**Exercise:** Copy the data listing below, replacing every instance of "How do I perform" with "How can I carry out" and leaving everything else unchanged.

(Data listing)
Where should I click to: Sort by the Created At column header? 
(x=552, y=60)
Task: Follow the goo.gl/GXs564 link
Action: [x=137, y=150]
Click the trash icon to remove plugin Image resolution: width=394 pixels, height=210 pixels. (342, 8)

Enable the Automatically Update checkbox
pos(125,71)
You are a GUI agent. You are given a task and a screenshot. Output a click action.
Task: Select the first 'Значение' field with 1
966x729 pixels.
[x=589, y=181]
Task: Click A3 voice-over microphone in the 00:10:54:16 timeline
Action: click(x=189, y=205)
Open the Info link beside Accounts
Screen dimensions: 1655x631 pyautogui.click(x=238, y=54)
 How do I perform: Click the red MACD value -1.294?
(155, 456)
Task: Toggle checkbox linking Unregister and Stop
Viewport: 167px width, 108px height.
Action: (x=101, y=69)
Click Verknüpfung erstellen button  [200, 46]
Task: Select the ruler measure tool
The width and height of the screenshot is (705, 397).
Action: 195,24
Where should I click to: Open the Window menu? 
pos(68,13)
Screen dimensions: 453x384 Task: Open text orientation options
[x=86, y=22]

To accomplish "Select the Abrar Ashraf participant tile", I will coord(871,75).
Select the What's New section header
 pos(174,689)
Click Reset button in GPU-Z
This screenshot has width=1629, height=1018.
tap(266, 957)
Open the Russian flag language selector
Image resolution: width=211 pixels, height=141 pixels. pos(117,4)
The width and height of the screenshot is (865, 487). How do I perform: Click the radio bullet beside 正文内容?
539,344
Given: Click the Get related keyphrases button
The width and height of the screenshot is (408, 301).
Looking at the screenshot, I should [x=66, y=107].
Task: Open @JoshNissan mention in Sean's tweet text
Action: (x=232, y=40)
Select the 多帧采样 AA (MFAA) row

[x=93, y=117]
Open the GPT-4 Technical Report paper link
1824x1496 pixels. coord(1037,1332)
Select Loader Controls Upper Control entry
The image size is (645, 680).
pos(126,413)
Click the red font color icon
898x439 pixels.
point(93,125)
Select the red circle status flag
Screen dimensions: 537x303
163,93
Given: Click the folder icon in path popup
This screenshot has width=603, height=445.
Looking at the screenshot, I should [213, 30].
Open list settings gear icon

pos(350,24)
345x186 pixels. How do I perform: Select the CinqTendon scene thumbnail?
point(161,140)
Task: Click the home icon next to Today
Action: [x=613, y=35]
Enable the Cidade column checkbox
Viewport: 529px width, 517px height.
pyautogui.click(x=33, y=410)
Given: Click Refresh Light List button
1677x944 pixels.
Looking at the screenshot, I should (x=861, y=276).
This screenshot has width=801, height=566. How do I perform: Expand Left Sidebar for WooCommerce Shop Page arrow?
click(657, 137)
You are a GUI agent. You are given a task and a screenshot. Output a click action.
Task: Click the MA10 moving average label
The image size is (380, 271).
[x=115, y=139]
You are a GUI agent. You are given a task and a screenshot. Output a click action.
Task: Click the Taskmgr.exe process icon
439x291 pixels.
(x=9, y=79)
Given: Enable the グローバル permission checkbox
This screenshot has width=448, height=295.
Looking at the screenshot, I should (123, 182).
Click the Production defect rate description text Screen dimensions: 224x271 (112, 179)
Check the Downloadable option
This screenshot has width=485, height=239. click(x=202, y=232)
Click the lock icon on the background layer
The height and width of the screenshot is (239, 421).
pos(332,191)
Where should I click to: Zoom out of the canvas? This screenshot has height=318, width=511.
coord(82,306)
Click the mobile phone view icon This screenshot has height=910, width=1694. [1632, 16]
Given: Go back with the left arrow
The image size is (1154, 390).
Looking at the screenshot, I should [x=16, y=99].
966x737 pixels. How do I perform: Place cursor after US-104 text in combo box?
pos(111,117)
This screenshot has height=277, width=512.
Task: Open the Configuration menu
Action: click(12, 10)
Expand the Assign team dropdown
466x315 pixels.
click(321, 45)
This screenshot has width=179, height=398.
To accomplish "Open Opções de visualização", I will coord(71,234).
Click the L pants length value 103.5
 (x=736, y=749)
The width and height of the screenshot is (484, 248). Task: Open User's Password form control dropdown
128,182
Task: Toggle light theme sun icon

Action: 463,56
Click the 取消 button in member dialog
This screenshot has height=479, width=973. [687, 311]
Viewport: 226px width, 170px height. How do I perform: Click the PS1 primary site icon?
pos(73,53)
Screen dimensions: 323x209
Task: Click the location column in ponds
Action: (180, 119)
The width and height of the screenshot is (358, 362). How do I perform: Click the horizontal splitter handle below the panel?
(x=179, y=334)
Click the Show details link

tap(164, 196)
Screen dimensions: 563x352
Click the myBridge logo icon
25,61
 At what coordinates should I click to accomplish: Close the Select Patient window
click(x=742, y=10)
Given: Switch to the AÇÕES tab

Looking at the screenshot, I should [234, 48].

**Final result:**
Where should I click to: Sort by the Created At column header? 
(x=552, y=60)
Task: Follow the goo.gl/GXs564 link
Action: [x=137, y=150]
Click the trash icon to remove plugin Image resolution: width=394 pixels, height=210 pixels. (342, 8)

Enable the Automatically Update checkbox
pos(125,71)
You are a GUI agent. You are given a task and a screenshot. Output a click action.
Task: Select the first 'Значение' field with 1
966x729 pixels.
[x=589, y=181]
Task: Click A3 voice-over microphone in the 00:10:54:16 timeline
Action: click(x=189, y=205)
Open the Info link beside Accounts
Screen dimensions: 1655x631 pyautogui.click(x=238, y=54)
 How can I carry out: Click the red MACD value -1.294?
(155, 456)
Task: Toggle checkbox linking Unregister and Stop
Viewport: 167px width, 108px height.
Action: (x=101, y=69)
Click Verknüpfung erstellen button  [200, 46]
Task: Select the ruler measure tool
The width and height of the screenshot is (705, 397).
Action: 195,24
Where should I click to: Open the Window menu? 
pos(68,13)
Screen dimensions: 453x384 Task: Open text orientation options
[x=86, y=22]

To accomplish "Select the Abrar Ashraf participant tile", I will coord(871,75).
Select the What's New section header
 pos(174,689)
Click Reset button in GPU-Z
This screenshot has width=1629, height=1018.
tap(266, 957)
Open the Russian flag language selector
Image resolution: width=211 pixels, height=141 pixels. pos(117,4)
The width and height of the screenshot is (865, 487). How can I carry out: Click the radio bullet beside 正文内容?
539,344
Given: Click the Get related keyphrases button
The width and height of the screenshot is (408, 301).
Looking at the screenshot, I should [x=66, y=107].
Task: Open @JoshNissan mention in Sean's tweet text
Action: (x=232, y=40)
Select the 多帧采样 AA (MFAA) row

[x=93, y=117]
Open the GPT-4 Technical Report paper link
1824x1496 pixels. coord(1037,1332)
Select Loader Controls Upper Control entry
The image size is (645, 680).
pos(126,413)
Click the red font color icon
898x439 pixels.
point(93,125)
Select the red circle status flag
Screen dimensions: 537x303
163,93
Given: Click the folder icon in path popup
This screenshot has width=603, height=445.
Looking at the screenshot, I should [213, 30].
Open list settings gear icon

pos(350,24)
345x186 pixels. How can I carry out: Select the CinqTendon scene thumbnail?
point(161,140)
Task: Click the home icon next to Today
Action: [x=613, y=35]
Enable the Cidade column checkbox
Viewport: 529px width, 517px height.
pyautogui.click(x=33, y=410)
Given: Click Refresh Light List button
1677x944 pixels.
Looking at the screenshot, I should (x=861, y=276).
This screenshot has width=801, height=566. How can I carry out: Expand Left Sidebar for WooCommerce Shop Page arrow?
click(657, 137)
You are a GUI agent. You are given a task and a screenshot. Output a click action.
Task: Click the MA10 moving average label
The image size is (380, 271).
[x=115, y=139]
You are a GUI agent. You are given a task and a screenshot. Output a click action.
Task: Click the Taskmgr.exe process icon
439x291 pixels.
(x=9, y=79)
Given: Enable the グローバル permission checkbox
This screenshot has width=448, height=295.
Looking at the screenshot, I should (123, 182).
Click the Production defect rate description text Screen dimensions: 224x271 (112, 179)
Check the Downloadable option
This screenshot has width=485, height=239. click(x=202, y=232)
Click the lock icon on the background layer
The height and width of the screenshot is (239, 421).
pos(332,191)
Where should I click to: Zoom out of the canvas? This screenshot has height=318, width=511.
coord(82,306)
Click the mobile phone view icon This screenshot has height=910, width=1694. [1632, 16]
Given: Go back with the left arrow
The image size is (1154, 390).
Looking at the screenshot, I should [x=16, y=99].
966x737 pixels. How can I carry out: Place cursor after US-104 text in combo box?
pos(111,117)
This screenshot has height=277, width=512.
Task: Open the Configuration menu
Action: click(12, 10)
Expand the Assign team dropdown
466x315 pixels.
click(321, 45)
This screenshot has width=179, height=398.
To accomplish "Open Opções de visualização", I will coord(71,234).
Click the L pants length value 103.5
 (x=736, y=749)
The width and height of the screenshot is (484, 248). Task: Open User's Password form control dropdown
128,182
Task: Toggle light theme sun icon

Action: 463,56
Click the 取消 button in member dialog
This screenshot has height=479, width=973. [687, 311]
Viewport: 226px width, 170px height. How can I carry out: Click the PS1 primary site icon?
pos(73,53)
Screen dimensions: 323x209
Task: Click the location column in ponds
Action: (180, 119)
The width and height of the screenshot is (358, 362). How can I carry out: Click the horizontal splitter handle below the panel?
(x=179, y=334)
Click the Show details link

tap(164, 196)
Screen dimensions: 563x352
Click the myBridge logo icon
25,61
 At what coordinates should I click to accomplish: Close the Select Patient window
click(x=742, y=10)
Given: Switch to the AÇÕES tab

Looking at the screenshot, I should [234, 48].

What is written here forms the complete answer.